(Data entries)
++++

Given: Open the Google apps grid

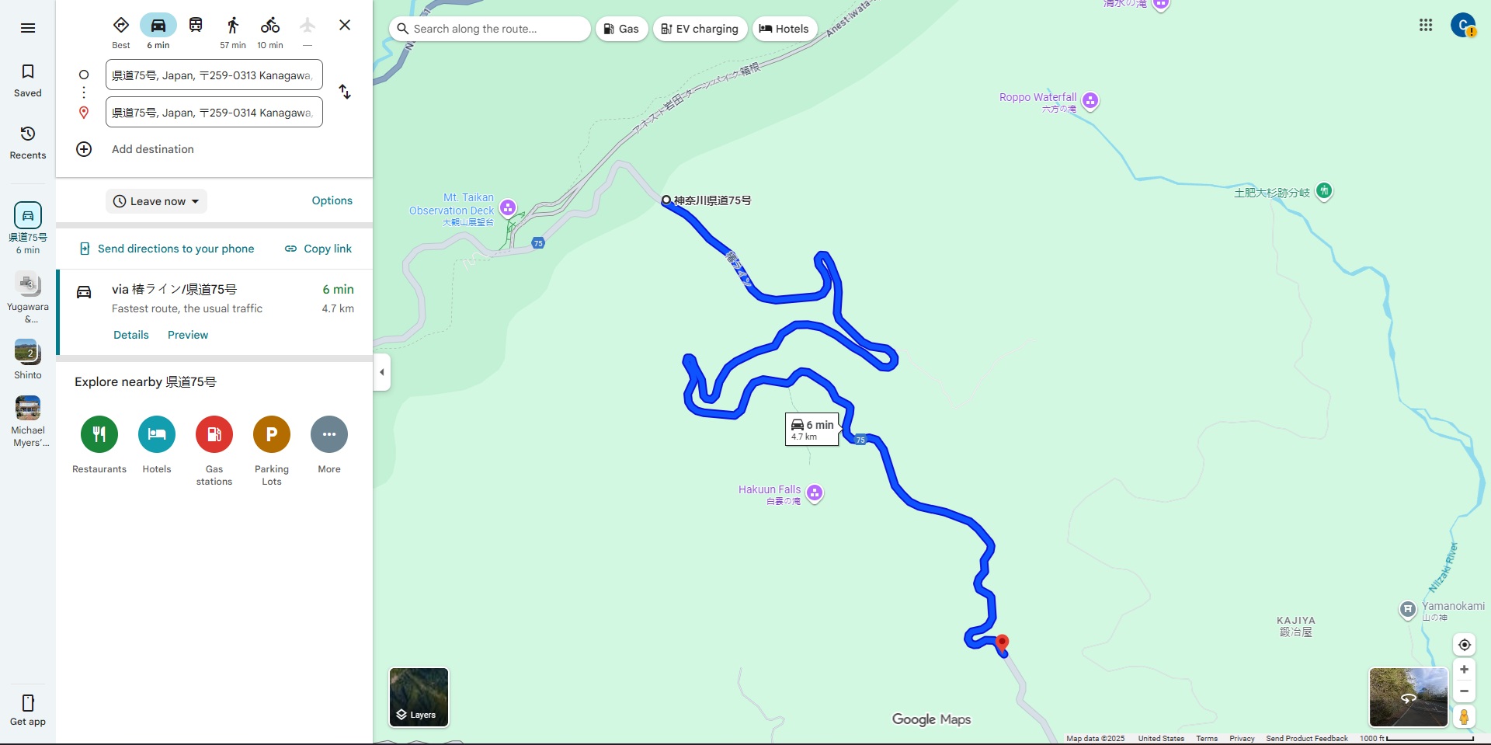Looking at the screenshot, I should pos(1426,25).
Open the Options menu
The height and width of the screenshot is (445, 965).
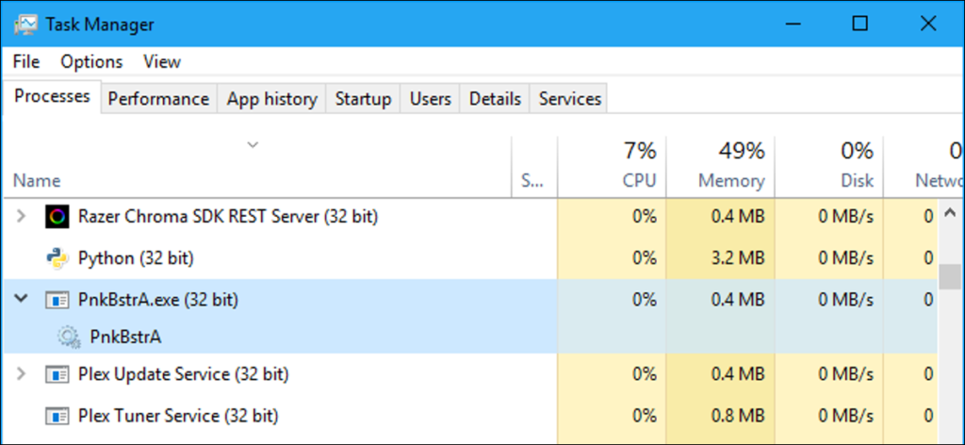pyautogui.click(x=91, y=61)
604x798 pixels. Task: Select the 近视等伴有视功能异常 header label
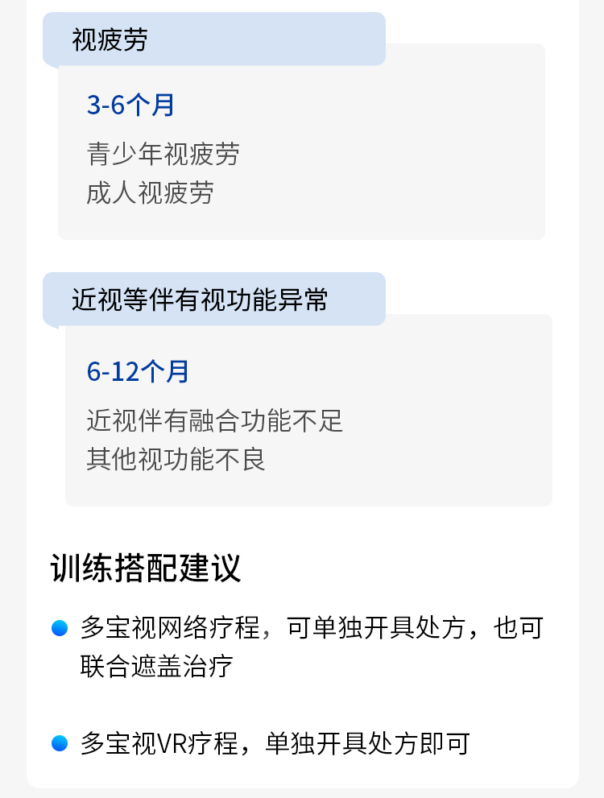[200, 300]
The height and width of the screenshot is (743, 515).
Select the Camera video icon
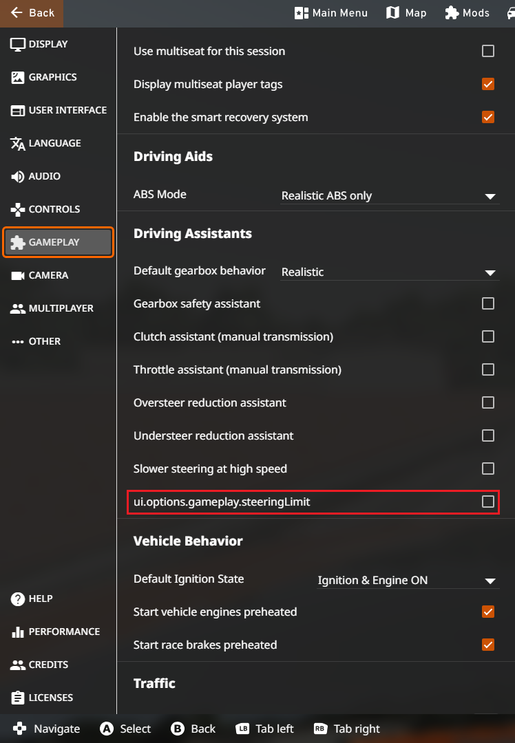pos(18,276)
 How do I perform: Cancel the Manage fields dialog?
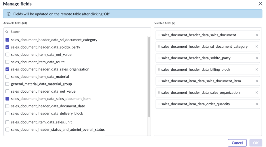point(237,143)
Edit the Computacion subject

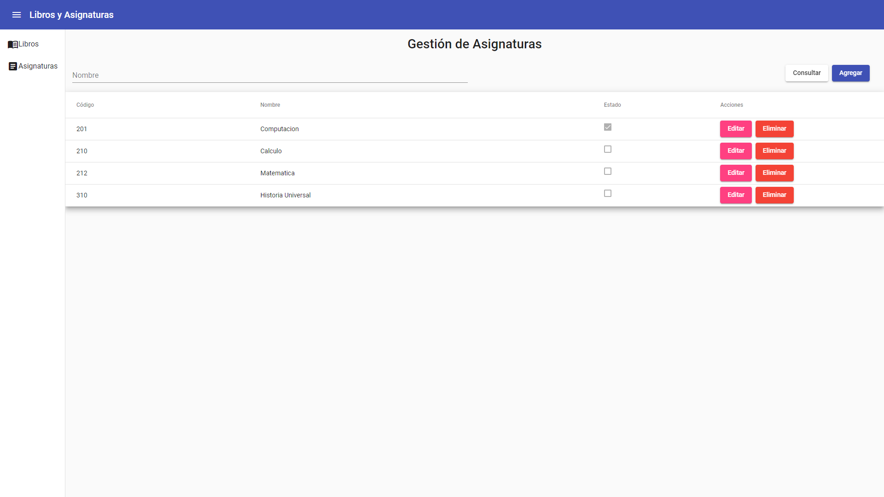(736, 129)
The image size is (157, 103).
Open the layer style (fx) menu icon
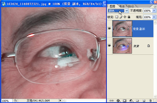118,100
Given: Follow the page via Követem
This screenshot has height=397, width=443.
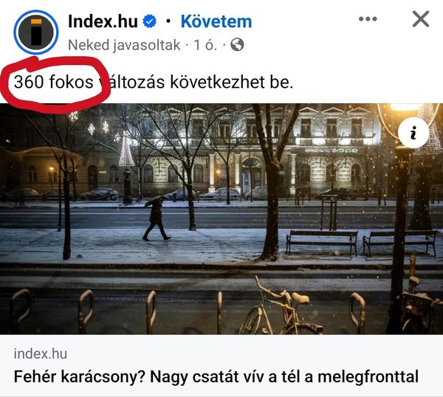Looking at the screenshot, I should (x=216, y=21).
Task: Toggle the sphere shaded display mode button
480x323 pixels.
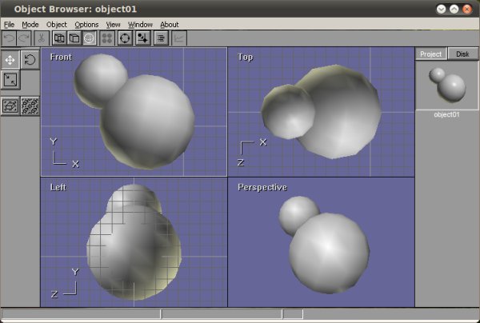Action: tap(90, 38)
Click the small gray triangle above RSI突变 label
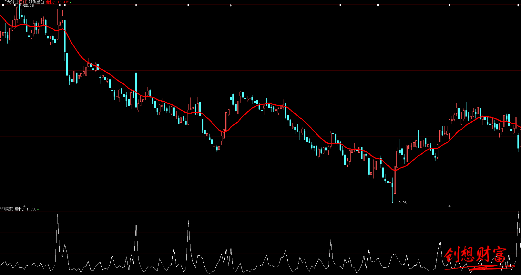This screenshot has width=521, height=275. pyautogui.click(x=24, y=206)
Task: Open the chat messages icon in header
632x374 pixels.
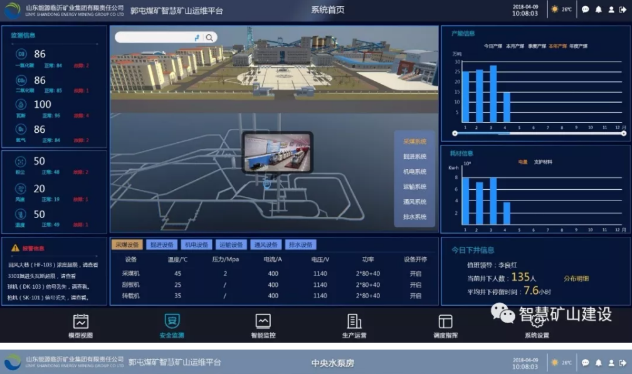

++++

_GOAL_: Copy every line of the data entries above word for word, omitting the pictures.

_FULL SOLUTION_:
Given: Open the Google apps grid

Looking at the screenshot, I should pos(1426,25).
Open the Options menu
The height and width of the screenshot is (445, 965).
pyautogui.click(x=91, y=61)
604x798 pixels. Task: Select the 近视等伴有视功能异常 header label
[200, 300]
The height and width of the screenshot is (743, 515).
Select the Camera video icon
pos(18,276)
 How do I perform: Cancel the Manage fields dialog?
point(237,143)
Edit the Computacion subject

(736, 129)
The image size is (157, 103).
Open the layer style (fx) menu icon
118,100
Given: Follow the page via Követem
This screenshot has height=397, width=443.
Looking at the screenshot, I should (x=216, y=21).
Task: Toggle the sphere shaded display mode button
480x323 pixels.
Action: tap(90, 38)
Click the small gray triangle above RSI突变 label
This screenshot has width=521, height=275. pyautogui.click(x=24, y=206)
Task: Open the chat messages icon in header
632x374 pixels.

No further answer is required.